Cai fora. Odeio caras magrelos. E seu cabelo mais parece a crista de um galo. Oh não. Não se aproxime, por favor. Oh Céus. Você usa 212? O perfume do meu ex-namorado. Sai já daqui. Não percebe que estou te fulminando com os olhos?

Não, não quero dançar. Nem vou te dar meu telefone. Excluí meu Orkut, a propósito. Ei, alto lá! Mantenha os 20 centímetros de distância! Que é isso? Pior de tudo é sustentar esse sorriso. Meu maxilar está doendo. Isso, cara. Se manda. Au revoir. Até nunca mais. Magrelo. Cabeça de galo. Fedorento. Ops. Fedorento não.

Oh Céus. Que nojo. A loira devassa acaba de vomitar no pé da Cá. Ou será a Flá? Eu bem que desconfiei que ela tinha tomado todas. Acho que o Dry Martini que ela pediu foi a gota d’água. Ou aquilo era uma Caipiroska? Pouco importa. Não, não estão querendo que eu ajude a carregar ela pro banheiro né? Pô, eu estou com cólica! Ninguém aqui sabe o que é isso? Será que esses seres gritantes e dançantes são também mutantes? Só eu que passo por isso?

OK. Venha, Natália. Apóie-se em mim. Isso. Detona comigo. Mas detona mesmo. Porque se eu sobreviver vou dar facadas na barriga para aliviar a dor quando chegar em casa. E vire para lá seu hálito de qualquer que seja a bebida, faz favor. Argh. Falando nisso, onde deixei minha bolsa mesmo?

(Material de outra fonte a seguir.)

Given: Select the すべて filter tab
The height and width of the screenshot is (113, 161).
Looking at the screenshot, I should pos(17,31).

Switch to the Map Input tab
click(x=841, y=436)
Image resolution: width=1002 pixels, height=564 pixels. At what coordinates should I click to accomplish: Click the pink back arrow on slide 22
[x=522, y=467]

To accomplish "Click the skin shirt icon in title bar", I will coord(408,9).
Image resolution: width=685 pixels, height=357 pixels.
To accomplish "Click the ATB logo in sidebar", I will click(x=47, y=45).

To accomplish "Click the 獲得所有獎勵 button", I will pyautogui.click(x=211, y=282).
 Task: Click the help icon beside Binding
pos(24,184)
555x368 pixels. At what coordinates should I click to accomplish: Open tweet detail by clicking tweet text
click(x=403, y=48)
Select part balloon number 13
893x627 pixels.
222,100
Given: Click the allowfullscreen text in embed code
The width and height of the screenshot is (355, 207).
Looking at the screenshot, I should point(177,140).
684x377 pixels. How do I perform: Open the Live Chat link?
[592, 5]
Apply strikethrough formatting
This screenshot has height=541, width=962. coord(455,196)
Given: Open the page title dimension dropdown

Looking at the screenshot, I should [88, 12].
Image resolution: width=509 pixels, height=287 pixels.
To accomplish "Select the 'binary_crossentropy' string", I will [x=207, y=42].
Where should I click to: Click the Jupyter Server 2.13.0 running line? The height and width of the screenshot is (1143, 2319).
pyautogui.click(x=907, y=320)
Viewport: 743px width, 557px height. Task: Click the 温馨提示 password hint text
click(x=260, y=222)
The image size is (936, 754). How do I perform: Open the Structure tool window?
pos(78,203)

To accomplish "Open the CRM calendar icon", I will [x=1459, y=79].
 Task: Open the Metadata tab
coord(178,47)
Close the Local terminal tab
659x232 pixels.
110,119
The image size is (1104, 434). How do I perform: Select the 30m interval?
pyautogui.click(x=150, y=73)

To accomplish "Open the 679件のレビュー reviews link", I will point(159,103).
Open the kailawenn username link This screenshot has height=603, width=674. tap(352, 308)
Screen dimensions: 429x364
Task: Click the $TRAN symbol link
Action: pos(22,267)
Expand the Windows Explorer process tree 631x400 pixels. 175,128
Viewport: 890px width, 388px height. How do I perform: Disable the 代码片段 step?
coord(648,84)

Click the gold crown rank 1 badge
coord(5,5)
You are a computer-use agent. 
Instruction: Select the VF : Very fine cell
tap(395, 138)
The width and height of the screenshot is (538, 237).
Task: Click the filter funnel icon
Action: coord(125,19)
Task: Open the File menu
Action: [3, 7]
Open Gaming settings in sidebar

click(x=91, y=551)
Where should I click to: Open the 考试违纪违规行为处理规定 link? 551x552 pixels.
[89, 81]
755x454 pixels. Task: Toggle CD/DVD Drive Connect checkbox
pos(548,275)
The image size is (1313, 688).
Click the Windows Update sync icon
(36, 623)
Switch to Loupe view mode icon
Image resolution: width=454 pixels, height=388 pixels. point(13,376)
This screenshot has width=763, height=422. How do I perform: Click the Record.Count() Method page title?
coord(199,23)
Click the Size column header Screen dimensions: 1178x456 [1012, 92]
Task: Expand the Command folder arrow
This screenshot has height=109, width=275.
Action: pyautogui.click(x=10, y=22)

Não, Natália. Não faz assim. Argh. Isso. Vomita tudo. Põe pra fora. Talvez você aprenda. As outras integrantes da trupe estão preocupadas. Talvez seja a hora de ir para casa. Será que devo sugerir? Ai meu São Google. Eu preciso sugerir. Seja o que Deus quiser.

Não acredito que concordaram comigo. Dessa vez, a Flá e a Fê levaram a amiga bêbada para fora da La Night. Ou seria a Má e a Cá? Não importa. O que importa é que estou me despedindo dessas luzes, dessa música irritante e dessa gente toda. Acabo de jurar pelas minhas duas avós amadas que não volto a um lugar como esse jamais.

Buzinas. Conversas. Risos. E a música ensurdecedora de minutos atrás agora é apenas um background na rua. É, eu ainda tinha minha audição. 30x3 é 90; esse ano tem Copa do Mundo; meus pais se chamam Antônio e Lúcia. Ainda tenho neurônios também.

Nunca amei tanto entrar no carro da Paulinha como estou amando agora. De volta para casa. De onde não deveria ter saído. Estou com fome. A idéia da panela de brigadeiro veio bem a calhar. Juro que depois desconto tudo na academia. Citando os Teletubbies, é hora de dar tchau. Não posso acreditar.

Será que vou ser castigada por essa mentira? O que eu ia dizer? Que a noite foi uma porcaria e que eu odiei suas amigas? Definitivamente não. Falando nisso, será que ainda tem leite condensado?